An Attribute-Based Measure of Video Complexity
Title: An Attribute-Based Measure of Video Complexity
Abstract:
This paper introduces VideoABC (Video Attribute-Based Complexity), a novel framework designed to estimate the difficulty that video-question pairs present to video-LLMs. In this context, video complexity is operationalized as the likelihood of a video-LLM failing to answer correctly for a specific video-question combination. VideoABC functions as a non-parametric metric that leverages a predefined vocabulary of attributes known to influence complexity—such as scene intricacy or the velocity of events relevant to the query—alongside a reference video dataset.
During the training phase, reference videos are mapped into the attribute space, which is subsequently quantized. The expected ABC value for each resulting quantization cell is then calculated. For new inputs, the complexity of a video and its corresponding question is determined by identifying the associated quantization cell and using its expected ABC value. To ensure the framework remains effective even when reference datasets are small, the method employs a dual-quantizer approach. This combines a k-means quantizer, which provides precise complexity estimates for samples within the reference dataset’s distribution, with a universal lattice quantizer that ensures robust generalization to out-of-distribution data.

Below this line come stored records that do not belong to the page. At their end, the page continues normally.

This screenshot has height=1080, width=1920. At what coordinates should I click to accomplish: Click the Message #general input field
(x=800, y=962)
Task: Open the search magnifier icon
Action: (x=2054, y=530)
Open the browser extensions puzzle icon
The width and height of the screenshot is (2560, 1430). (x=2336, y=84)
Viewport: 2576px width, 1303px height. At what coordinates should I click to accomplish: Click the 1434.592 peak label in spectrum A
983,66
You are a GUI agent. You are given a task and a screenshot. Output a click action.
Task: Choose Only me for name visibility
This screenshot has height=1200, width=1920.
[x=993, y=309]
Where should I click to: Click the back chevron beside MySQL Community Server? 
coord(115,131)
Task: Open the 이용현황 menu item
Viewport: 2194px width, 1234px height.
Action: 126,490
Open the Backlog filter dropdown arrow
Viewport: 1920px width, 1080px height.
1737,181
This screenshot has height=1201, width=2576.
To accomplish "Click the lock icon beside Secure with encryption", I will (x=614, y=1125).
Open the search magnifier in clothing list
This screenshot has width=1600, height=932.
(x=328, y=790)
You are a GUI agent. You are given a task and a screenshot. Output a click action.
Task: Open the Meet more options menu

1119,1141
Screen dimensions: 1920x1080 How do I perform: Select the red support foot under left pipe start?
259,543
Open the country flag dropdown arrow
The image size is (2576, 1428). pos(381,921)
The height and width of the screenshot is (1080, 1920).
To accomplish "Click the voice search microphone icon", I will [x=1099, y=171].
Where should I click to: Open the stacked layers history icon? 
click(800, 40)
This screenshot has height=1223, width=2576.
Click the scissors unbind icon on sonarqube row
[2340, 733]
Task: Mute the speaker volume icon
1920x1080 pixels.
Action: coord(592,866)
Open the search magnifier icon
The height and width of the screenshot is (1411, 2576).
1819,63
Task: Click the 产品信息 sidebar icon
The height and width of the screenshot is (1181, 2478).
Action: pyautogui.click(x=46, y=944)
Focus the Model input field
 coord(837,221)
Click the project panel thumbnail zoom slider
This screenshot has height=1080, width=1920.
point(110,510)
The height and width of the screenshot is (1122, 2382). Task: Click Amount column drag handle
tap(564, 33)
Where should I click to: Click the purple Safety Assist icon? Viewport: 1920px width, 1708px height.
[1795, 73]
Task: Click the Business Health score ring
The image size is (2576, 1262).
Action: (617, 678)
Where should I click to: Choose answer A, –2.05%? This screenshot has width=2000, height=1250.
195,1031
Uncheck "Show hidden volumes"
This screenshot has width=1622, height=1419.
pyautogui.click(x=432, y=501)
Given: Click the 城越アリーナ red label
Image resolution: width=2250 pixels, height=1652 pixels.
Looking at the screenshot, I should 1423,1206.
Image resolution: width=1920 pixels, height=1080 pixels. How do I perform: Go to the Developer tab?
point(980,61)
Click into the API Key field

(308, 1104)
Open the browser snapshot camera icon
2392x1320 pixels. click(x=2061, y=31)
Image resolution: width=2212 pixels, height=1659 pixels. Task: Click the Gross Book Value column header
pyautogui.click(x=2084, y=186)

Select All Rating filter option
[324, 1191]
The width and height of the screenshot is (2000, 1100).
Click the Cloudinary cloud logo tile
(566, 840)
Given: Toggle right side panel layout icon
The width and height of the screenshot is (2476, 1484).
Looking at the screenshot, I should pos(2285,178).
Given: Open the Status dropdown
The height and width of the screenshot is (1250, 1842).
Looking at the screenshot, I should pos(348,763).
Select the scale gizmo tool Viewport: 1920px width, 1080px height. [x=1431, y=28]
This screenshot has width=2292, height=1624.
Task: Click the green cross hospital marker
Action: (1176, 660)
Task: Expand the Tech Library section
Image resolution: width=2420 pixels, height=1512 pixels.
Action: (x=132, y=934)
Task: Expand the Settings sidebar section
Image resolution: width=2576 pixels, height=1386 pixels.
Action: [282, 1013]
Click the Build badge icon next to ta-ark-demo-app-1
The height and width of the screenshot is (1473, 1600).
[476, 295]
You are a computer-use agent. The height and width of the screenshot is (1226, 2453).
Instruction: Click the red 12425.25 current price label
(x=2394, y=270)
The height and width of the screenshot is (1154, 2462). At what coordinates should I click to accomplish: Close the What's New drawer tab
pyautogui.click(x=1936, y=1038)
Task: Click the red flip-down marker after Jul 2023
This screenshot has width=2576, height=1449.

To populate the cells of the lattice quantizer during training, the authors propose a synthetic video generation technique inspired by psychophysics studies involving target-distractor manipulations. This allows for the calculation of expected ABCs for these cells. Experimental findings demonstrate that VideoABC achieves high efficacy even with low-dimensional attribute representations, significantly surpassing methods like "video-LLM as judge" while requiring considerably less computational complexity. Furthermore, the study highlights that the explainability of VideoABC scores, derived from well-defined attributes, offers valuable insights into how the attribute composition of benchmarks influences their overall complexity.